En relación al sueldo promedio indemnizable, el Tribunal de alzada identificó el salario promedio en mérito a los aportes acreditados a la AFP, prueba que de ninguna manera se considera desvirtuada por la proforma del finiquito, las acta de la audiencias llevada a cabo ante el inspector del Trabajo, el acta de inspección judicial, el acta de confesión provocada del demandante, las declaraciones testificales de cargo argumentadas por el recurrente; es decir, aunque se disienta con la decisión asumida, consta que el Auto de Vista, fue emitido en el marco de la congruencia y pertinencia exigidos; dando cumplimiento al art. 265-I del CPC-2013; por lo que, contrariamente a lo acusado en el recurso de casación (que se considera promovido en la forma), sí existe pronunciamiento fundamentado y motivado sobre el argumento expuesto en la apelación y reiterado en casación promovido por el actor.

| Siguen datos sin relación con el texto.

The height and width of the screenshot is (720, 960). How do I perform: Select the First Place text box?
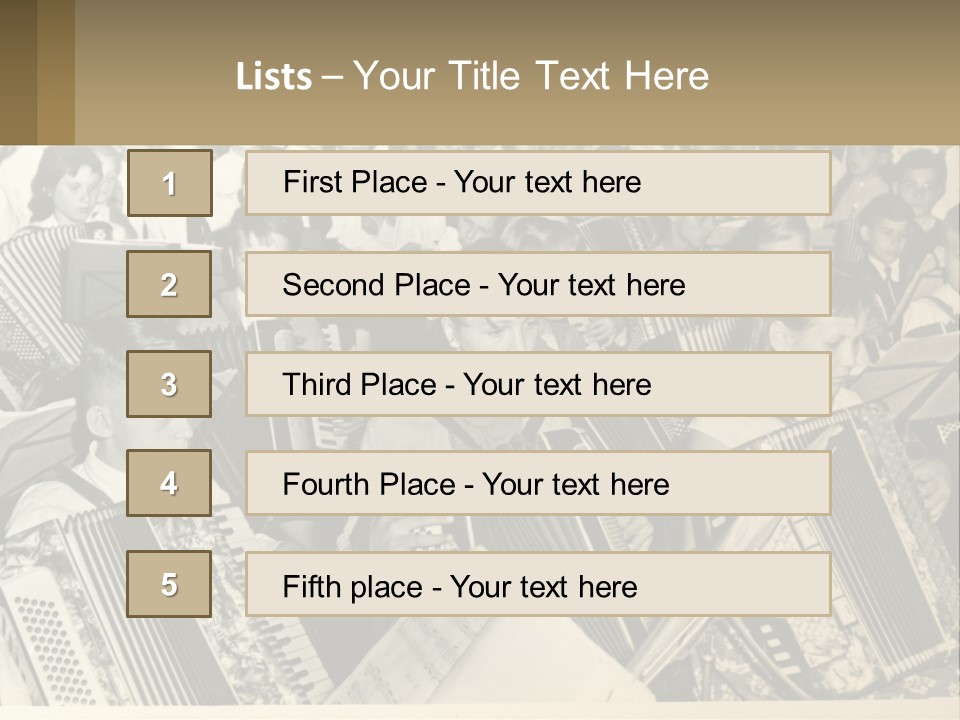point(538,183)
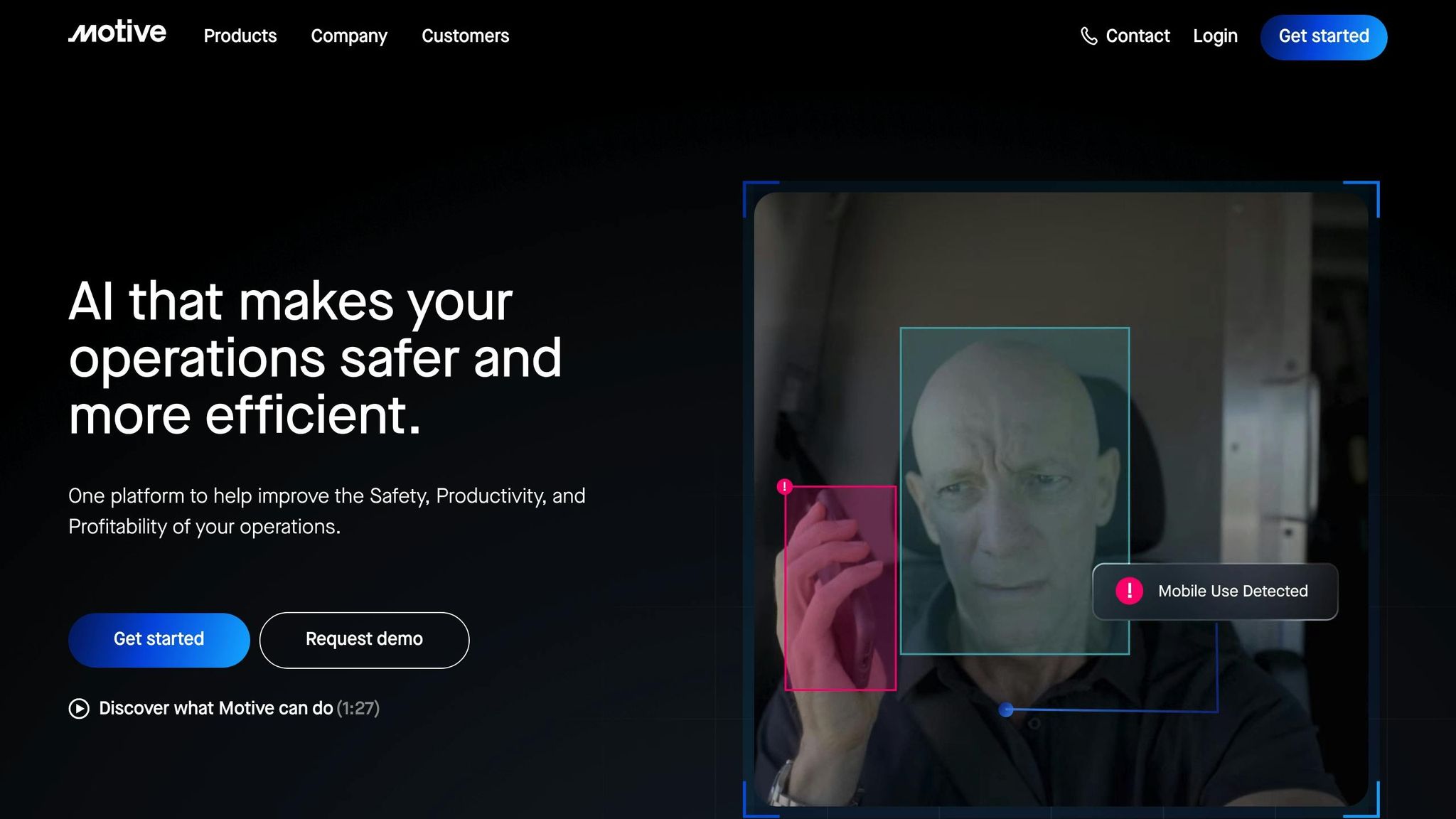Screen dimensions: 1456x819
Task: Open the Customers menu
Action: click(465, 36)
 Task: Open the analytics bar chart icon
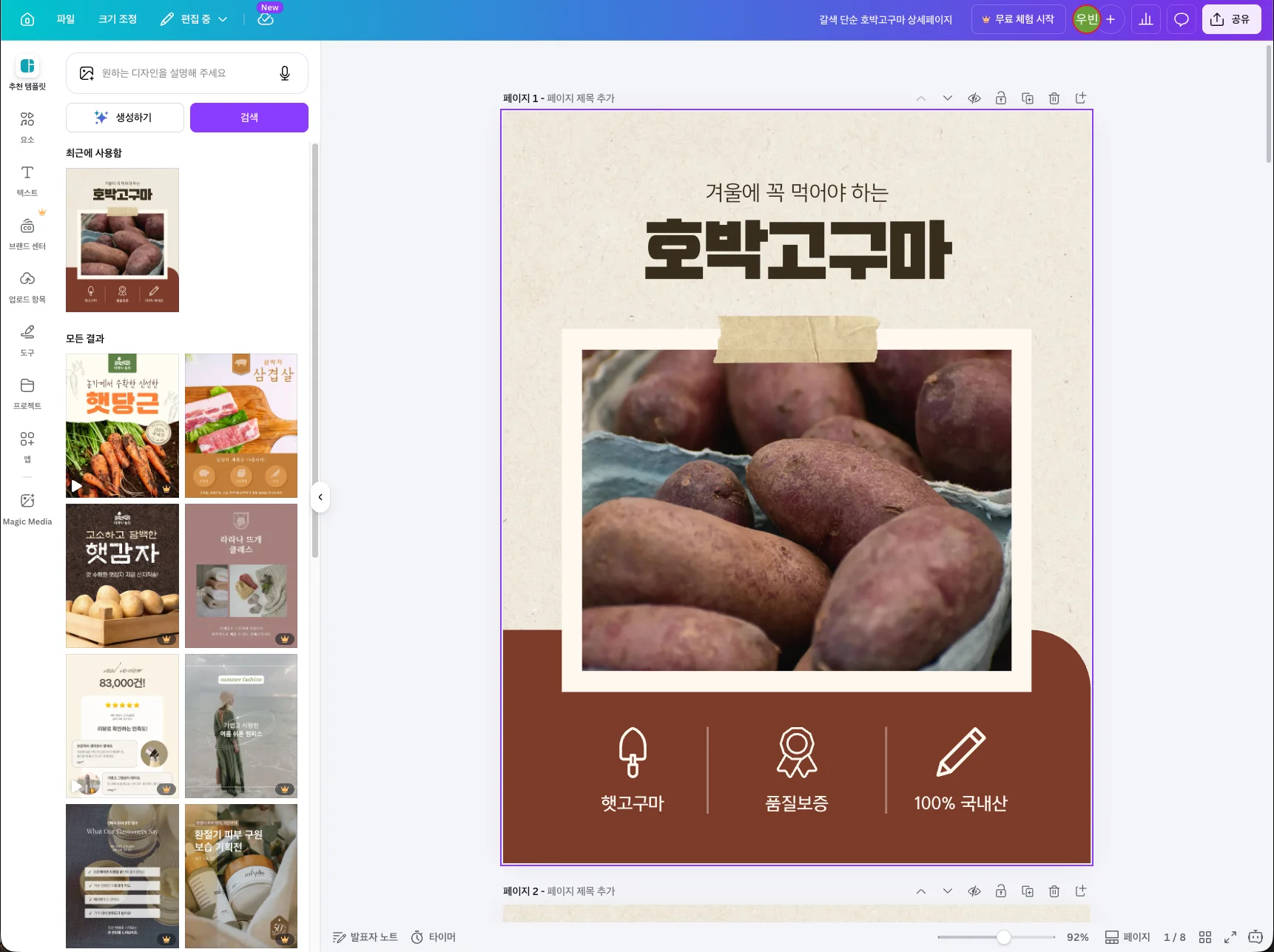click(x=1146, y=19)
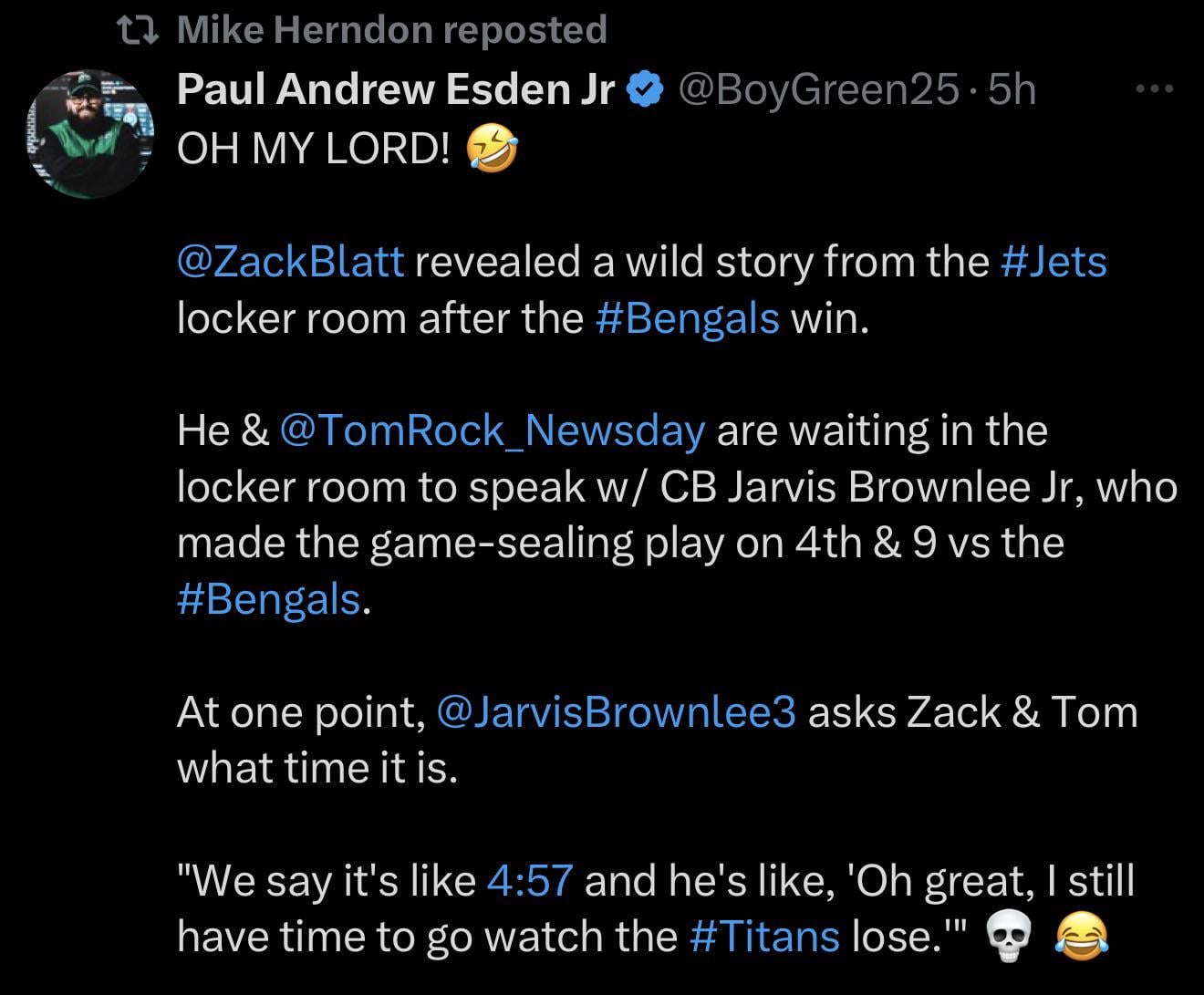Open Paul Andrew Esden Jr's profile picture
Screen dimensions: 1204x995
(x=89, y=132)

Existe pronunciamiento fundamentado y motivado; en resguardo del debido proceso conforme prevén los arts. 115-II y 117-II de la CPE, puesto que el Tribunal de alzada, en los “FUNDAMENTOS JURÍDICOS DE FALLO” (fs. 295 vta. a 297), resolvió de manera detallada los argumentos de los recursos de apelación de la empresa demandada y del demandante, sin exclusión alguna, compulsó en lo pertinente, las pruebas de cargo y de descargo presentadas, así como la normativa aplicable al caso presente; ahora, que la fundamentación efectuada por el Tribunal de alzada, sea considerada errónea por quien recurre, no genera una vulneración al debido proceso en su componente de la debida fundamentación y motivación; en ese entendido, resultan infundadas las infracción, acusadas en el recurso de casación analizado, por haber sido promovido como recurso de casación en la forma, porque se argumentó una presunta falta de valoración probatoria, que pretende la nulidad de obrados.
Consecuentemente, este Tribunal considera que las infracciones y violaciones acusadas en el recurso, no son ciertas, a tal efecto, corresponde resolverlo conforme prevé el art. 220-II del CPC-2013, aplicable al caso de autos por mandato del art. 252 del CPT.